Re: Group by more efficient than distinct?

От
PFC
Дата:
On Sun, 20 Apr 2008 17:15:36 +0200, Francisco Reyes
<lists@stringsutils.com> wrote:

> PFC writes:
>
>> - If you process up to some percentage of your RAM worth of data,
>> hashing  is going to be a lot faster
>
> Thanks for the excellent breakdown and explanation. I will try and get
> sizes of the tables in question and how much memory the machines have.
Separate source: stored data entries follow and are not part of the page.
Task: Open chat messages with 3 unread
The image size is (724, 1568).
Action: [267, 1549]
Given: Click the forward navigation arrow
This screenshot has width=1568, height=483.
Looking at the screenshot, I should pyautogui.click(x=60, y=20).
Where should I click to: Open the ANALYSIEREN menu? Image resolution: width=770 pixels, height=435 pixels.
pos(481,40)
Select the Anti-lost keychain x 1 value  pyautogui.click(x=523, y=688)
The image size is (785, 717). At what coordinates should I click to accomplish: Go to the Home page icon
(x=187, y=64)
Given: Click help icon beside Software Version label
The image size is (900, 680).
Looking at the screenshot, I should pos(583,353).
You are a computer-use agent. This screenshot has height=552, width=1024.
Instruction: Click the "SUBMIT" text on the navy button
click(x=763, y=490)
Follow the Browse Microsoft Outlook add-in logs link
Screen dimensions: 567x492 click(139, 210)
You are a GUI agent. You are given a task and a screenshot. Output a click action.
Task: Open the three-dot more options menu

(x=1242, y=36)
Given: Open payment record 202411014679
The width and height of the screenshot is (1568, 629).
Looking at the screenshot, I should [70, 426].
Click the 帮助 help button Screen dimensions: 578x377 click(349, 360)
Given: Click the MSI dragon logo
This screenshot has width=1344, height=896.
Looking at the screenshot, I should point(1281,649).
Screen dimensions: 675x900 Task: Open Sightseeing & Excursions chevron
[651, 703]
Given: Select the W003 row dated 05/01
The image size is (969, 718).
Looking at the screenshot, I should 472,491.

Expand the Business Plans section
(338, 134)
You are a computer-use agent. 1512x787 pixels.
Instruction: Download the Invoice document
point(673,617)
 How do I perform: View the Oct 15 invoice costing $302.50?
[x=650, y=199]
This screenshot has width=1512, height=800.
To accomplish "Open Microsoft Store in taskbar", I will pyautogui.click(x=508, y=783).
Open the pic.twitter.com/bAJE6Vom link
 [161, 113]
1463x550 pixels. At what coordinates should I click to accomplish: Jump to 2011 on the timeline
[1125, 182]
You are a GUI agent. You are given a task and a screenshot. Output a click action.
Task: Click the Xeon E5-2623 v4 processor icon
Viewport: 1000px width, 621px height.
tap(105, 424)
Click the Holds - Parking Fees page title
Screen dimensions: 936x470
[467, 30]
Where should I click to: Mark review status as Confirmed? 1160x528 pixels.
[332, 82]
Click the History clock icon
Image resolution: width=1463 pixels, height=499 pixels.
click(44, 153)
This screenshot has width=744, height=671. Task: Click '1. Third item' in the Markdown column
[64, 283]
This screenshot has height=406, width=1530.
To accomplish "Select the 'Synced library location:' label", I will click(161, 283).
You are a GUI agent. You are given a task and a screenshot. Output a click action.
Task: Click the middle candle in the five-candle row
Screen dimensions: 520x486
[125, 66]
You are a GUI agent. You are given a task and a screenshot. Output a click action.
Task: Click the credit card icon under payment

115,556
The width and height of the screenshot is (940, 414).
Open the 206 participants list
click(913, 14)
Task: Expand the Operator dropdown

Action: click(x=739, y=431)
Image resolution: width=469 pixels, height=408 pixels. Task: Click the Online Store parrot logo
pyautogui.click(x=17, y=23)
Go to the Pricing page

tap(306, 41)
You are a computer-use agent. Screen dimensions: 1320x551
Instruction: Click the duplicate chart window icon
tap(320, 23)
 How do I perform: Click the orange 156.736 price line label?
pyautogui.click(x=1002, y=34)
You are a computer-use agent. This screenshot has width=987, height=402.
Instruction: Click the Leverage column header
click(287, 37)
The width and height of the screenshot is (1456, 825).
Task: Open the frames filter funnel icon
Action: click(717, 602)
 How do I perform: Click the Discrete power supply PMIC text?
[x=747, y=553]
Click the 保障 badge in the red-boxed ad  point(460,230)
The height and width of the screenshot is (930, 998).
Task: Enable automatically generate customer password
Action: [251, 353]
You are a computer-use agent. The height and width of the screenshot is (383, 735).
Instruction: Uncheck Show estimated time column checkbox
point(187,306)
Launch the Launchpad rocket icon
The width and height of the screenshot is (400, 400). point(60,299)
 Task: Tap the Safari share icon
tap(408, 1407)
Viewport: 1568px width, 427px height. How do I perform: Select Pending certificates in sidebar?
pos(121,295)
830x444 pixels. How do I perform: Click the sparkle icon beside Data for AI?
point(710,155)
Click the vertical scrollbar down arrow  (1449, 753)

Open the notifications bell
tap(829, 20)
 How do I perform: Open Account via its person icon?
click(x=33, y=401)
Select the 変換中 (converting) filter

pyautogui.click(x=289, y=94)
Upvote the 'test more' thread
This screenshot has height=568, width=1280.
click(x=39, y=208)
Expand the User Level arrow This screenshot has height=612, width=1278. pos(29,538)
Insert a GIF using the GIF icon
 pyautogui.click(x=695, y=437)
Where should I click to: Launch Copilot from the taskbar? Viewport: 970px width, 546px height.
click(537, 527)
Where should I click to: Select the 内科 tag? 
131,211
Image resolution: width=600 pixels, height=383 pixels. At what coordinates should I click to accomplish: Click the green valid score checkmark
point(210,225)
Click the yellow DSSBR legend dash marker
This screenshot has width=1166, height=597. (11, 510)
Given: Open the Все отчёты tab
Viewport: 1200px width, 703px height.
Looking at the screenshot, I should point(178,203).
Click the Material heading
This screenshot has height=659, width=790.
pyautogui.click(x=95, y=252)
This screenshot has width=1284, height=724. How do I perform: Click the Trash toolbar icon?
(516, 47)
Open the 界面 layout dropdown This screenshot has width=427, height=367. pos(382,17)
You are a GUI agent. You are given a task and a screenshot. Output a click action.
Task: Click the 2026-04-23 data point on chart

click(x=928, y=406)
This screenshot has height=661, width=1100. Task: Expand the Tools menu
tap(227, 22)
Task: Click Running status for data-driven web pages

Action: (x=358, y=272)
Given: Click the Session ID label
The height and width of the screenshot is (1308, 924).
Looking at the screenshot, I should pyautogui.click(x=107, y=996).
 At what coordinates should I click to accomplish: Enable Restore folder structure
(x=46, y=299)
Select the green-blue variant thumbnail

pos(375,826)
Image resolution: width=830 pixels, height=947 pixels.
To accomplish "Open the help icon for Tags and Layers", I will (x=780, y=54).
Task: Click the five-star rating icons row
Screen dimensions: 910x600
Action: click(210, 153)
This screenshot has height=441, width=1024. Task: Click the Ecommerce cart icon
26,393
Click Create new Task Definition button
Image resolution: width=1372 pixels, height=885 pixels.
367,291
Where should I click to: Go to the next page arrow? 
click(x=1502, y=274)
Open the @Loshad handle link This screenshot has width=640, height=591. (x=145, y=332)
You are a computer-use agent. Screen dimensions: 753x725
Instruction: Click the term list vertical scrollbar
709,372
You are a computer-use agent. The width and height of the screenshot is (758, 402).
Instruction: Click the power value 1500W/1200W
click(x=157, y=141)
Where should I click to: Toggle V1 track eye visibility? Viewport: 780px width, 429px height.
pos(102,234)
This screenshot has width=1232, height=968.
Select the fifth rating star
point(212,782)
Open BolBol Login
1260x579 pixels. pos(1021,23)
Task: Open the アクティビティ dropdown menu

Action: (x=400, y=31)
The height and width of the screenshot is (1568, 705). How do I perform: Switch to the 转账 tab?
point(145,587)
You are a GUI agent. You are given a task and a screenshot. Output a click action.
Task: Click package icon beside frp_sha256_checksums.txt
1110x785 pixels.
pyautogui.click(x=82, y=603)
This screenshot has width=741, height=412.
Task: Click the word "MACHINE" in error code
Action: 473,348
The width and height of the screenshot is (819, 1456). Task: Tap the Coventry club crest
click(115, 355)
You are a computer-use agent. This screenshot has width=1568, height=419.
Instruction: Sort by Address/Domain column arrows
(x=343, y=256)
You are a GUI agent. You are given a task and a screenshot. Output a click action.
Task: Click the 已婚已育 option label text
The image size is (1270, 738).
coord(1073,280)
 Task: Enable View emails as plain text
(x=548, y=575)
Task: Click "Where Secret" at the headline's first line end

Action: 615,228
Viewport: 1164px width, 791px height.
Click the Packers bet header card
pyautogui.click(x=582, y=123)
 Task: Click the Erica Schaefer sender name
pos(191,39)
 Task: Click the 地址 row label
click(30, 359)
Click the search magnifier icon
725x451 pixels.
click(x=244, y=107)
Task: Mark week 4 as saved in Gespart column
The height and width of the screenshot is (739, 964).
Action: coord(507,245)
    Actually, the memory used by the hash depends on the number of distinct
values, not the number of rows which are processed...
    Consider :

SELECT a GROUP BY a
SELECT a,count(*) GROUP BY a

    In both cases the hash only holds discinct values. So if you have 1
million rows to process but only 10 distinct values of "a", the hash will
only contain those 10 values (and the counts), so it will be very small
and fast, it will absorb a huge seq scan without problem. If however, you
have (say) 100 million distinct values for a, using a hash would be a bad
idea. As usual, divide the size of your RAM by the number of concurrent
connections or something.
    Note that "a" could be a column, several columns, anything, the size of
the hash will be proportional to the number of distinct values, ie. the
number of rows returned by the query, not the number of rows processed
(read) by the query. Same with hash joins etc, that's why when you join a
very small table to a large one Postgres likes to use seq scan + hash join
on the small table.


>>     - If you need DISTINCT ON, well, you're stuck with the Sort
>>     - So, for the time being, you can replace DISTINCT with GROUP BY...
>
> Have seen a few of those already on some code (new job..) so for those
> it is a matter of having a good disk subsystem?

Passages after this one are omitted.